A broader swathe of economic indicators — of the recent past, present and future — have fallen to indisputably weaker levels than at any time since the 2008 global financial crisis. That means we have more reasons than at any time over the past decade to be worried about the outlook for the US and global economies over the next 12 months.

For example, US industrial production is contracting quarter-on-quarter (figure 3). The volume of Korean exports is also contracting, as are orders of Japanese machine tools and global sales of microchips. The German manufacturing Purchasing Managers’ Index (PMI) — a much-watched measure of business confidence — is below 50 (commonly seen as the threshold between ‘boom’ and ‘bust’), as are a number of other manufacturing PMIs around the world.

Don’t cash in your chips

However, we shouldn’t infer from these signals that it’s time to cash in the chips. A mild contraction in many of these indicators is not actually unusual. Quarterly US industrial production growth has been negative five times now since the recovery began in 2009, sometimes for prolonged periods. This is the third time Korean export orders have shrunk; the same goes for Japanese machine tools orders and global microchip sales. It’s the fourth occasion that the German manufacturing PMI has crossed below that boom/bust threshold. The fact is, just below 50 isn’t actually consistent with bust.

Since September 2018, we’ve been noting that slowing economic momentum meant that it made sense to be positioned defensively within equity markets, while still preferring them over bonds. The bottom line is that we believe these weak indicators and the poor macroeconomic momentum they point to are reason to maintain this bias. They are not yet indicating that this is likely to be more than a mid-cycle slowdown and that a recession within the next 12 months is more likely than not. And so it’s not yet time to get out of equities and hoard cash and cash-like bonds. For sure, a recession may turn out to be the way we’re heading, but such a conclusion — at least from the business cycle indicators per se — is not currently supported by due analysis and hypothesis testing.

Moreover, in combination, the most anticipatory economic indicators of recession — those that help us assess the risks to growth over the next 12 months — are yet to send a recessionary signal. These indicators include the yield curve, the inflation-adjusted growth rate of money supply (the stock of money readily available to spend), and the difference between real interest rates and the ‘neutral’ rate of interest (all for the US).

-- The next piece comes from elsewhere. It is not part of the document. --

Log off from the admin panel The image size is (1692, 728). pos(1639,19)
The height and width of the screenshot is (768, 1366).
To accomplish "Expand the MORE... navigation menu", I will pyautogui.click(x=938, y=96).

They regularly signal a recession well in advance of the peak in equity markets — five months on average since the 1960s — giving investors ample time to reposition. In other words, there is rarely any need to jump the gun by trying to anticipate the already highly anticipatory indicators.

Of course, we are vigilant of the risks and remain cautious. Business cycle indicators only take us so far and we need to ask what they are not telling us as much as what they are. The intensifying trade war makes many of us especially nervous, as we have written about many times since before Donald Trump became US President. Yet at the same time, there are also upside risks to equities. The Federal Reserve has pressed pause on its rate tightening cycle, China is likely to add further fiscal and monetary stimulus and, finally, equity market expectations are already quite depressed. In other words, despite the weak data, there is a risk that equities could rise as well as fall.